Entries for locating text and elements:
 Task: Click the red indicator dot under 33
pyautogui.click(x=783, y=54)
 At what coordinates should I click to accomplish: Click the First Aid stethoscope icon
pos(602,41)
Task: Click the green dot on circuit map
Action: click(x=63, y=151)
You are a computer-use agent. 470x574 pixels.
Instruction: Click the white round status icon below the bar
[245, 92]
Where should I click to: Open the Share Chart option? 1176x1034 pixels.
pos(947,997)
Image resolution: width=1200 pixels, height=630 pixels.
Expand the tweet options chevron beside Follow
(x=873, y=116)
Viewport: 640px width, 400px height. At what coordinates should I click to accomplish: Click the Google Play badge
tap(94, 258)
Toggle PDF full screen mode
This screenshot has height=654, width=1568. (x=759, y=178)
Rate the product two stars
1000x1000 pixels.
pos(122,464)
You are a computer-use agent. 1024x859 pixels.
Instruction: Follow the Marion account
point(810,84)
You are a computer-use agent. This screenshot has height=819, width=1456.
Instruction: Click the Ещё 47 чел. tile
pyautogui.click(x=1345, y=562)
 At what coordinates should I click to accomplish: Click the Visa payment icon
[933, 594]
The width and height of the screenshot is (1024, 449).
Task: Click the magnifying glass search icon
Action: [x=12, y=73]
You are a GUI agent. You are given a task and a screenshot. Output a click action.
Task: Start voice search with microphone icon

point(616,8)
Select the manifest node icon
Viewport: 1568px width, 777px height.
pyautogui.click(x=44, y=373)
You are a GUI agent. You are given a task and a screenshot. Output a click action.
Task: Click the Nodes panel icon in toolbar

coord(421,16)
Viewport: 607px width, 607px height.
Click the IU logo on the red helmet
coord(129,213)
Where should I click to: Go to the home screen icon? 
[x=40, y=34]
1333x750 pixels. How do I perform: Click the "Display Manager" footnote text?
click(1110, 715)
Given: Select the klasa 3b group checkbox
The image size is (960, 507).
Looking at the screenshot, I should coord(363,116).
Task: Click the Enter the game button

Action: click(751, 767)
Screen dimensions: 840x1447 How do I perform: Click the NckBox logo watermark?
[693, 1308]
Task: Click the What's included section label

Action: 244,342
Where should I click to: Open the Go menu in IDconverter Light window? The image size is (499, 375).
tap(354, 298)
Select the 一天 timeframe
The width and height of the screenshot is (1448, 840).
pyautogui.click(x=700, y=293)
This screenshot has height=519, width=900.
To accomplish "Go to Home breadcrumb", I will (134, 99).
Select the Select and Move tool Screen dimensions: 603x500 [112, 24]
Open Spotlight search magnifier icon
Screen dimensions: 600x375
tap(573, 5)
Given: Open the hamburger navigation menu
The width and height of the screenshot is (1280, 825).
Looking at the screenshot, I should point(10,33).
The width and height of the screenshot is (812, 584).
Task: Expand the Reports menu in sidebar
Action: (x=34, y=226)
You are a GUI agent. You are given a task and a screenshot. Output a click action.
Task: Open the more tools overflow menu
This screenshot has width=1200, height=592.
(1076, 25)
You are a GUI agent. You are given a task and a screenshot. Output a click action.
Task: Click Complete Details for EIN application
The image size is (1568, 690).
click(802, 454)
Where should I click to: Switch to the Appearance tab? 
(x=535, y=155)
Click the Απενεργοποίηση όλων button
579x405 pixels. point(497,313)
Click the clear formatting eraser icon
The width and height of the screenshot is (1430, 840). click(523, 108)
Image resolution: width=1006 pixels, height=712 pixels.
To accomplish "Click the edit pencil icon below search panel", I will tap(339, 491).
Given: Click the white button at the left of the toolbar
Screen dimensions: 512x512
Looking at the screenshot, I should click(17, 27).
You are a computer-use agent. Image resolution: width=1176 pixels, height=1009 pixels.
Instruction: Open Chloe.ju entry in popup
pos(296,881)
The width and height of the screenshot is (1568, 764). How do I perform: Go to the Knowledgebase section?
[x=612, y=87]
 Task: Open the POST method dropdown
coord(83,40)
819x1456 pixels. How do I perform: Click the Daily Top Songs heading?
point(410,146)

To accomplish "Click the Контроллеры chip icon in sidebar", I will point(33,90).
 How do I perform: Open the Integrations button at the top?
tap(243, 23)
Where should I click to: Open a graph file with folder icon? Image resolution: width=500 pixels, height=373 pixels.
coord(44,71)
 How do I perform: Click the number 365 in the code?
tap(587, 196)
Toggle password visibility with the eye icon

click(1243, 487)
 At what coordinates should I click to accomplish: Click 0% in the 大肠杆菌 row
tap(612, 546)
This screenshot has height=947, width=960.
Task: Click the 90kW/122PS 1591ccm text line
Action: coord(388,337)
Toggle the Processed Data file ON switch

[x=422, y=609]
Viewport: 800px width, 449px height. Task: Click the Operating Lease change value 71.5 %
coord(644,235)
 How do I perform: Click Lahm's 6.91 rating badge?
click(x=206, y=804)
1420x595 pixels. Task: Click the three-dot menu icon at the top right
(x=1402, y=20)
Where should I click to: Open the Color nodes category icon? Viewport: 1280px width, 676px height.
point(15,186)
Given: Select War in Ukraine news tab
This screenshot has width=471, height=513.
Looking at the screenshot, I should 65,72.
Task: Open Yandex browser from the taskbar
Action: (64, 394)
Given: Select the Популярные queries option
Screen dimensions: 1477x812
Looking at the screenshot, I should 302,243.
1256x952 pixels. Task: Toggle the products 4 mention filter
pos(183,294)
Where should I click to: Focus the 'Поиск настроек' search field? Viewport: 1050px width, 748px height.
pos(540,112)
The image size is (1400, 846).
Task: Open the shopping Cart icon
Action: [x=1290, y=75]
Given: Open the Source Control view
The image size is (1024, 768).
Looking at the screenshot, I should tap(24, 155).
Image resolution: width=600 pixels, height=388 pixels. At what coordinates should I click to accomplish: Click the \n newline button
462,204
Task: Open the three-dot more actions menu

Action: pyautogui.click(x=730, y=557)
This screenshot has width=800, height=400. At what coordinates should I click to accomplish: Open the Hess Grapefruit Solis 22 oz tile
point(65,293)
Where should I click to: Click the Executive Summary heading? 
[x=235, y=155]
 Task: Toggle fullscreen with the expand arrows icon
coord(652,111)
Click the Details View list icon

* **Exercise task**
Rewrite the lines of the listing as a JSON list of strings, one string per line, starting at the line containing "Where should I click to: Go" and ending at the line containing "Action: 244,342". Leave out blank lines.

* **Reply**
[
  "Where should I click to: Go to the home screen icon? ",
  "[x=40, y=34]",
  "1333x750 pixels. How do I perform: Click the \"Display Manager\" footnote text?",
  "click(1110, 715)",
  "Given: Select the klasa 3b group checkbox",
  "The image size is (960, 507).",
  "Looking at the screenshot, I should coord(363,116).",
  "Task: Click the Enter the game button",
  "Action: click(751, 767)",
  "Screen dimensions: 840x1447 How do I perform: Click the NckBox logo watermark?",
  "[693, 1308]",
  "Task: Click the What's included section label",
  "Action: 244,342"
]